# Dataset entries
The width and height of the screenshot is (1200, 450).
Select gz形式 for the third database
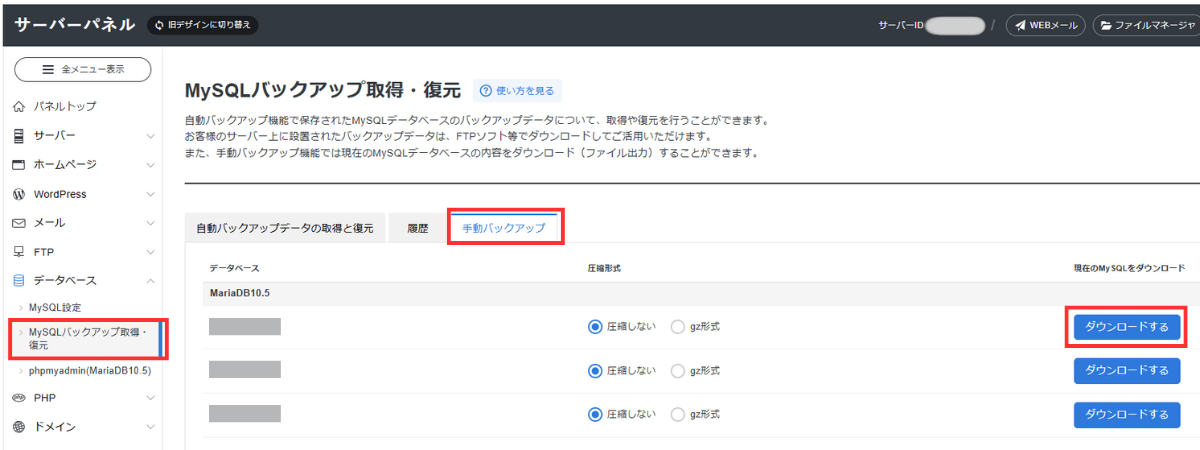tap(678, 414)
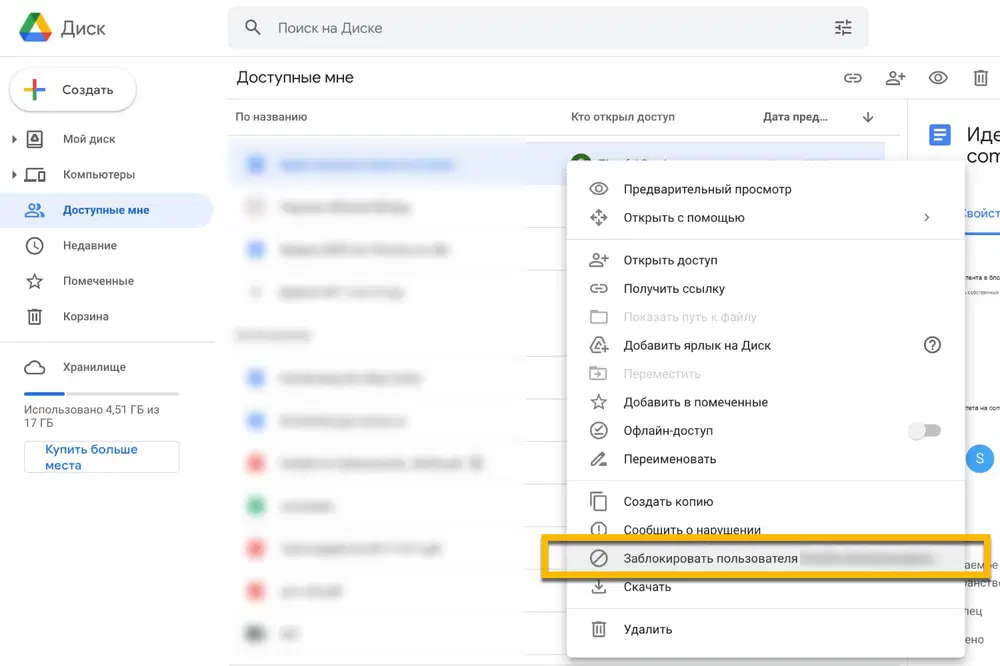Image resolution: width=1000 pixels, height=666 pixels.
Task: Click the preview eye icon in toolbar
Action: click(938, 78)
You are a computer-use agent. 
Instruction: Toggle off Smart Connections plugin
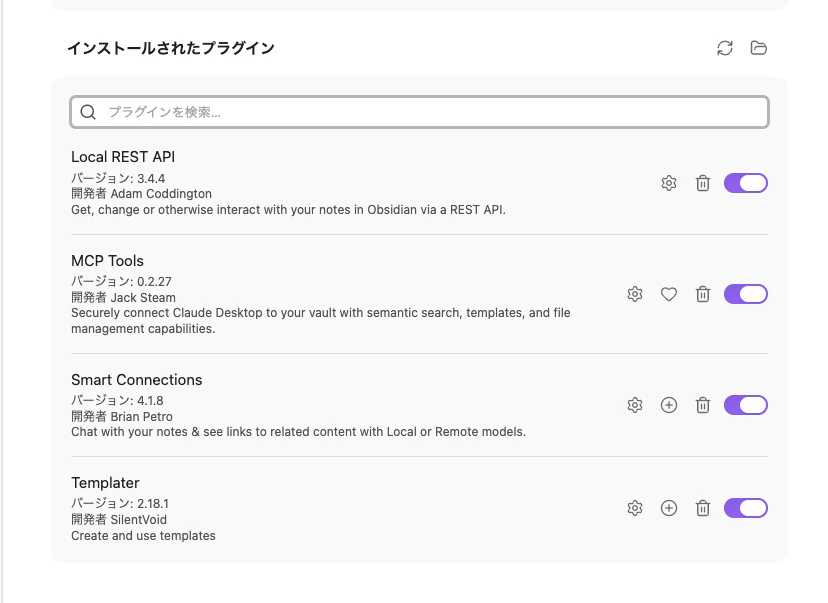click(746, 405)
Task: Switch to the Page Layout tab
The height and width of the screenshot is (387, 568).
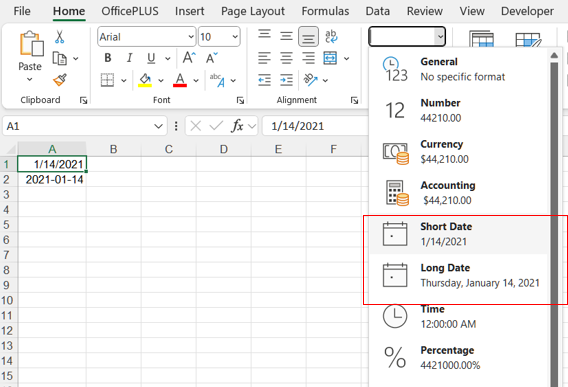Action: click(x=253, y=11)
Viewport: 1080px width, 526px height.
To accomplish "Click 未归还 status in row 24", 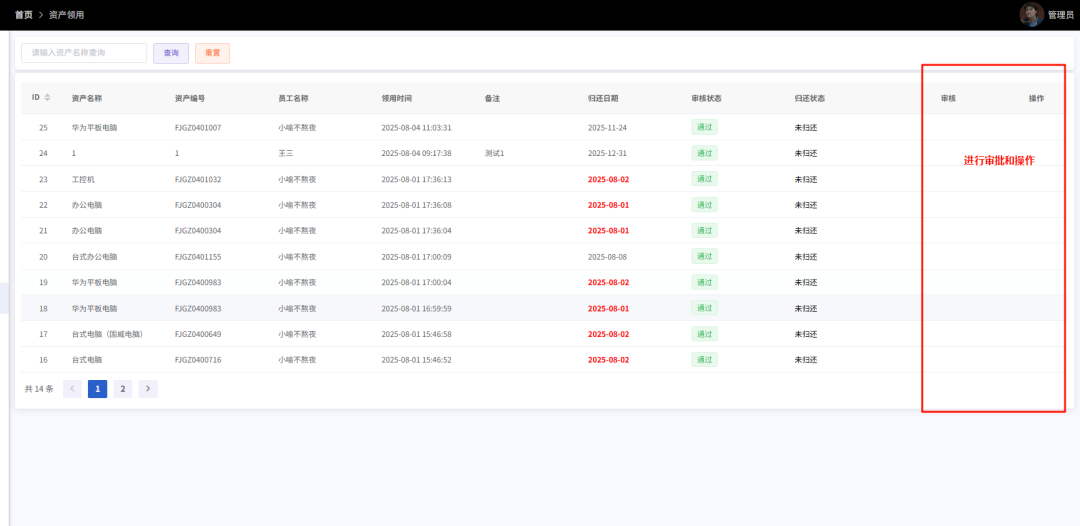I will (x=805, y=154).
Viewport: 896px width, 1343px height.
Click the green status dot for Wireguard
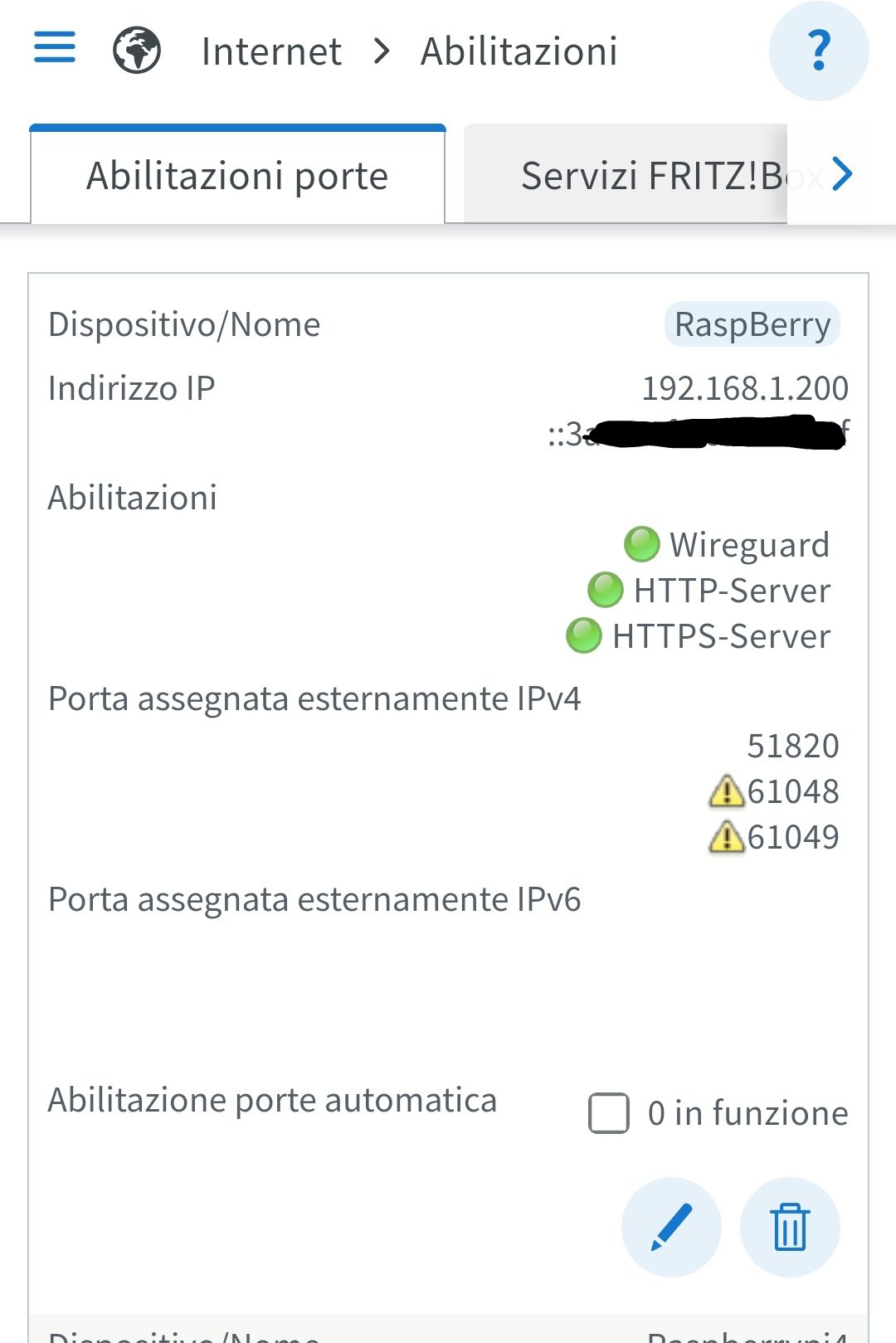click(641, 544)
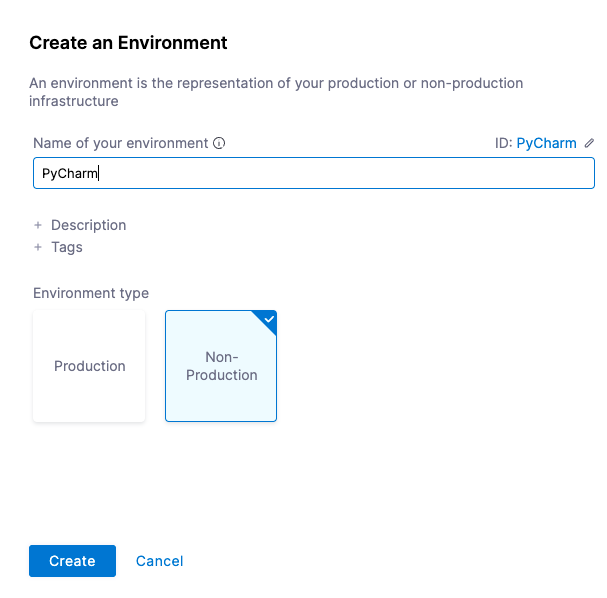
Task: Click the PyCharm ID link
Action: point(546,143)
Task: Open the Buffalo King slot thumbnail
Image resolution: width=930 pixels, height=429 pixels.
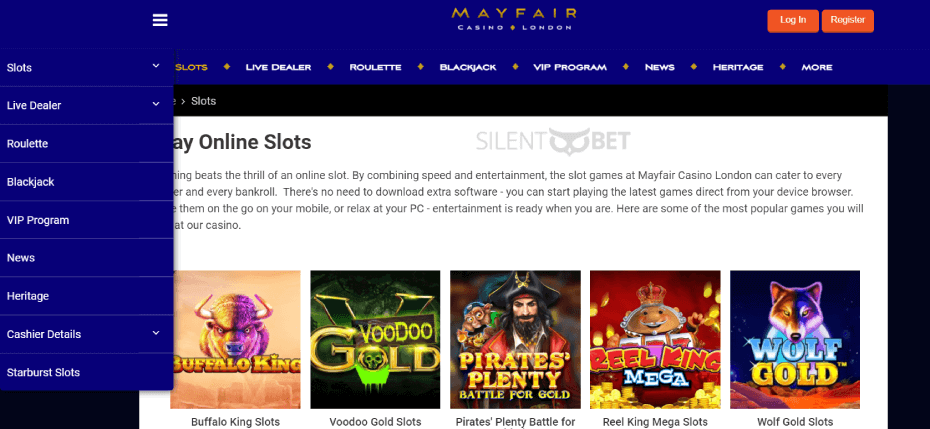Action: (236, 339)
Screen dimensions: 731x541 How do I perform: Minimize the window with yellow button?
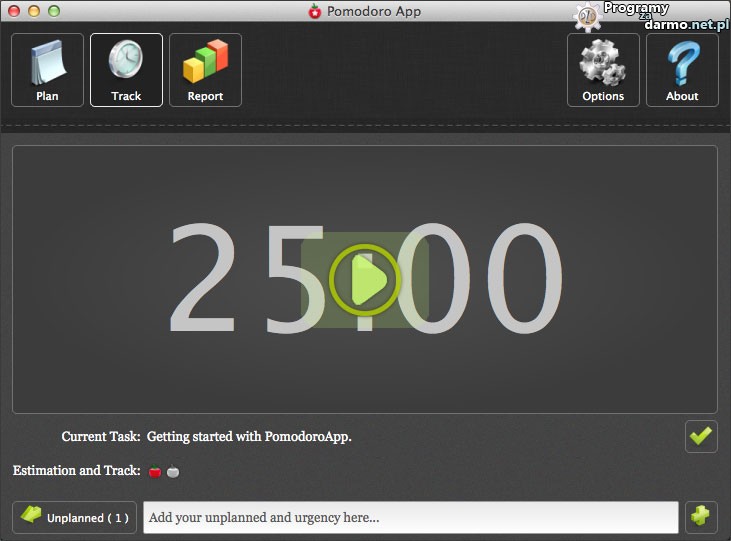[x=33, y=11]
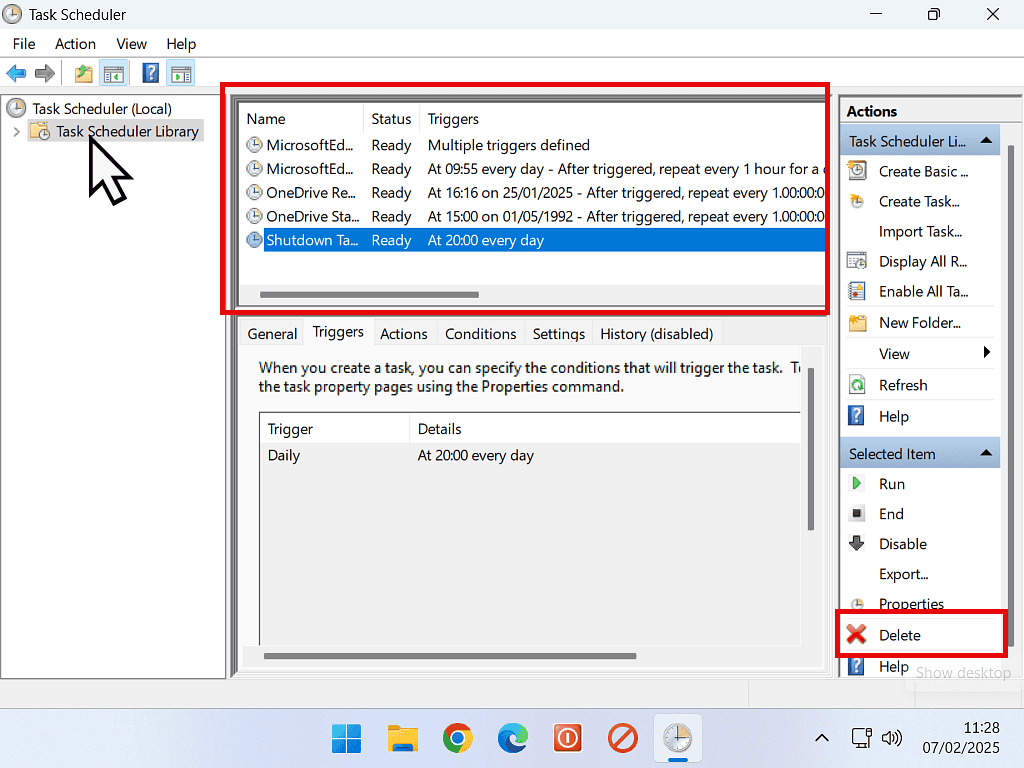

# Task prompt
Take the records above from the line with "Viewport: 896px width, 1343px height." down to their last line and please copy those lines exactly, without the pictures.

# Solution
Viewport: 896px width, 1343px height.
Click the green status dot for Wireguard
click(641, 544)
Task: Click the PyCharm ID link
Action: point(546,143)
Task: Open the Buffalo King slot thumbnail
Image resolution: width=930 pixels, height=429 pixels.
Action: (236, 339)
Screen dimensions: 731x541 How do I perform: Minimize the window with yellow button?
[x=33, y=11]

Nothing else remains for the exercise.